■ **Data section**:
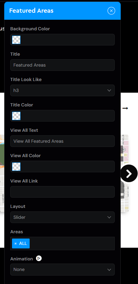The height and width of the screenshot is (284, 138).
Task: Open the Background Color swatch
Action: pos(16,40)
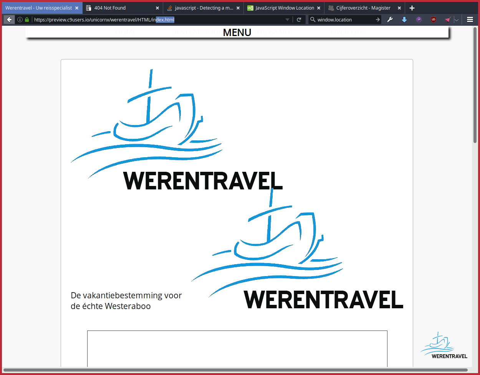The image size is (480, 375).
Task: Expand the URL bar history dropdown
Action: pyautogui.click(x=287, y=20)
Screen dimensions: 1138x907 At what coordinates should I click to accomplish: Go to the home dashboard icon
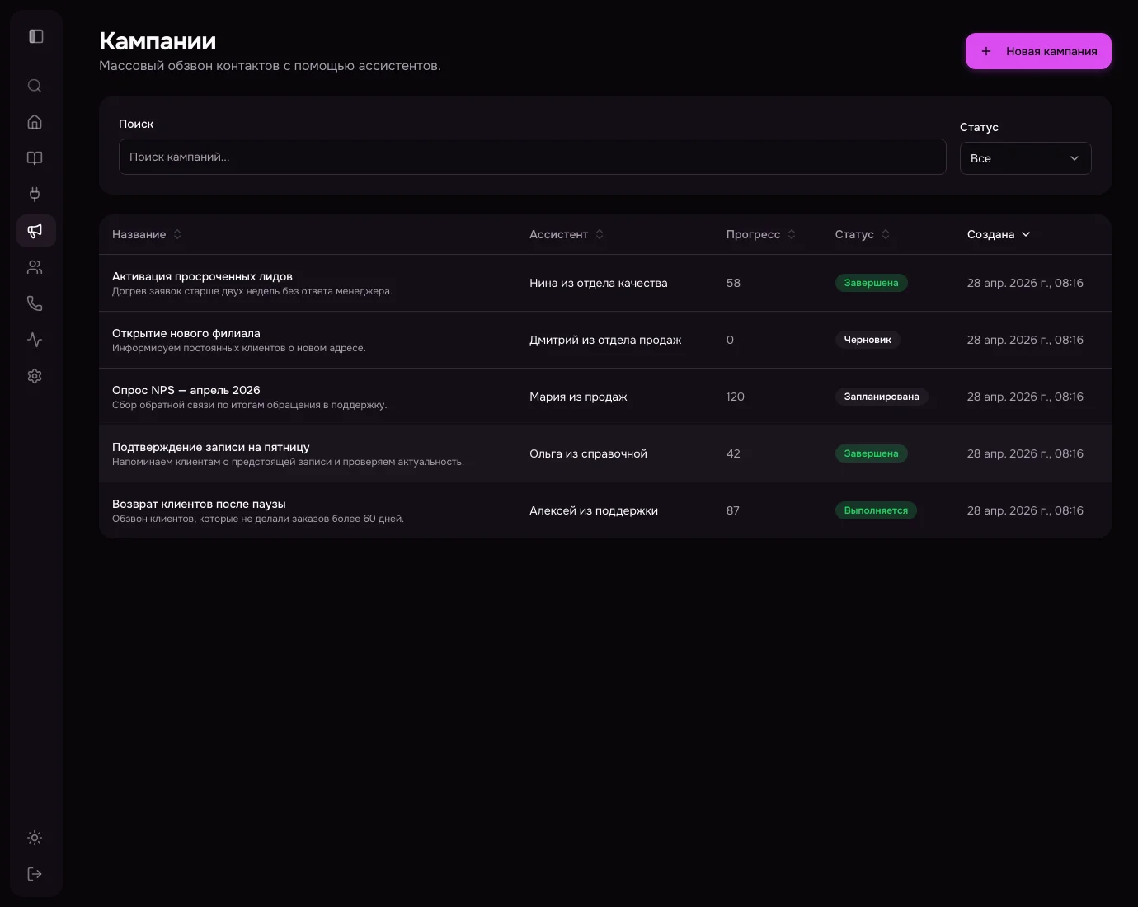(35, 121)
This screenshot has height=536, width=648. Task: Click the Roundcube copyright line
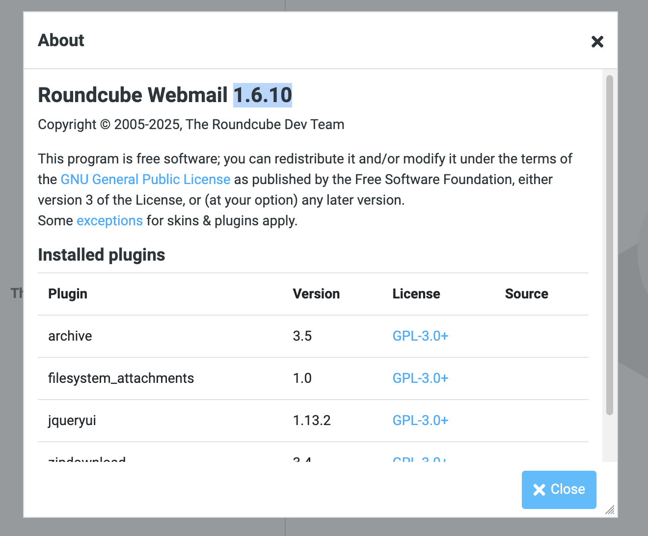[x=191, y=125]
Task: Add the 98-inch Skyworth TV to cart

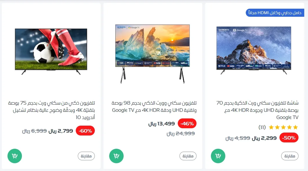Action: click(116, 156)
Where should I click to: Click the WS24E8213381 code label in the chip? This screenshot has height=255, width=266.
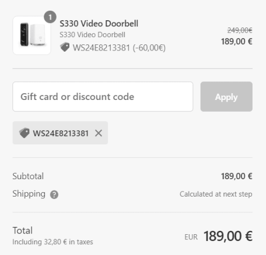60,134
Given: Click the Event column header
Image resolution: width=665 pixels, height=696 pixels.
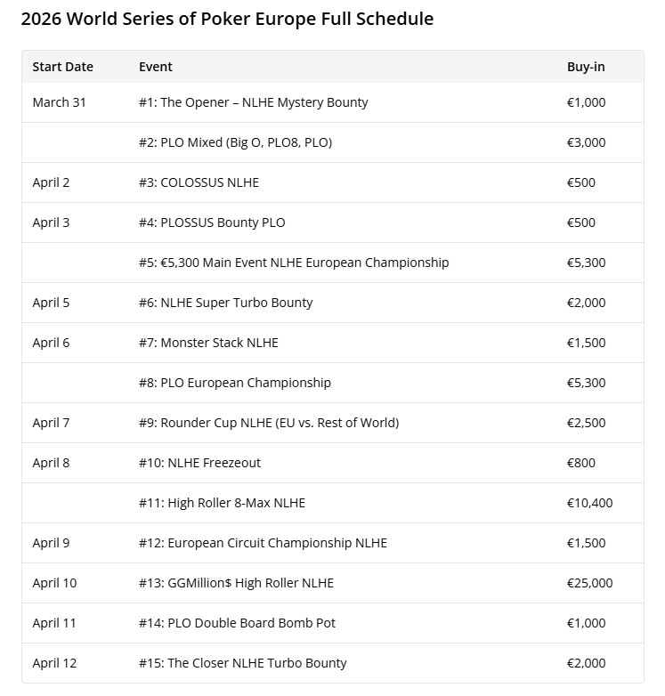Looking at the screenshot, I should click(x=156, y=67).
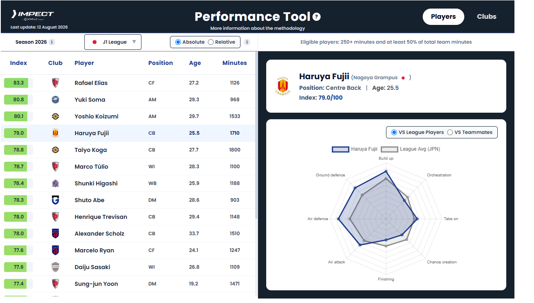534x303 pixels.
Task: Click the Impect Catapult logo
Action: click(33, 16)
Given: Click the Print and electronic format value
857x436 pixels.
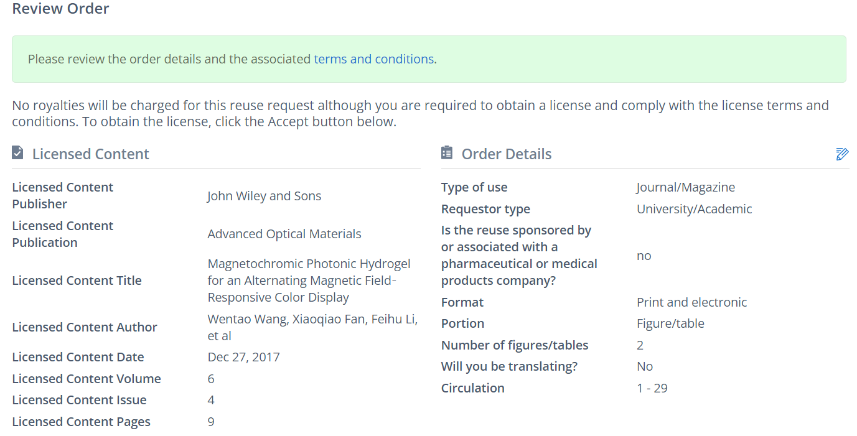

■ **Your objective**: Without any pictures, write out the lines running from the one containing "Screen dimensions: 1138x907" through the end of the listing above, both included, exactly as given.

■ **Task output**:
Screen dimensions: 1138x907 At what coordinates should I click to accomplish: Go to the home dashboard icon
(35, 121)
This screenshot has height=536, width=648. Task: Click the Roundcube copyright line
[x=191, y=125]
Task: Add the 98-inch Skyworth TV to cart

Action: click(116, 156)
Where should I click to: Click the WS24E8213381 code label in the chip? This screenshot has height=255, width=266.
60,134
Given: Click the Event column header
Image resolution: width=665 pixels, height=696 pixels.
Looking at the screenshot, I should click(x=156, y=67).
534x303 pixels.
Task: Click the Impect Catapult logo
Action: click(33, 16)
Given: Click the Print and electronic format value
857x436 pixels.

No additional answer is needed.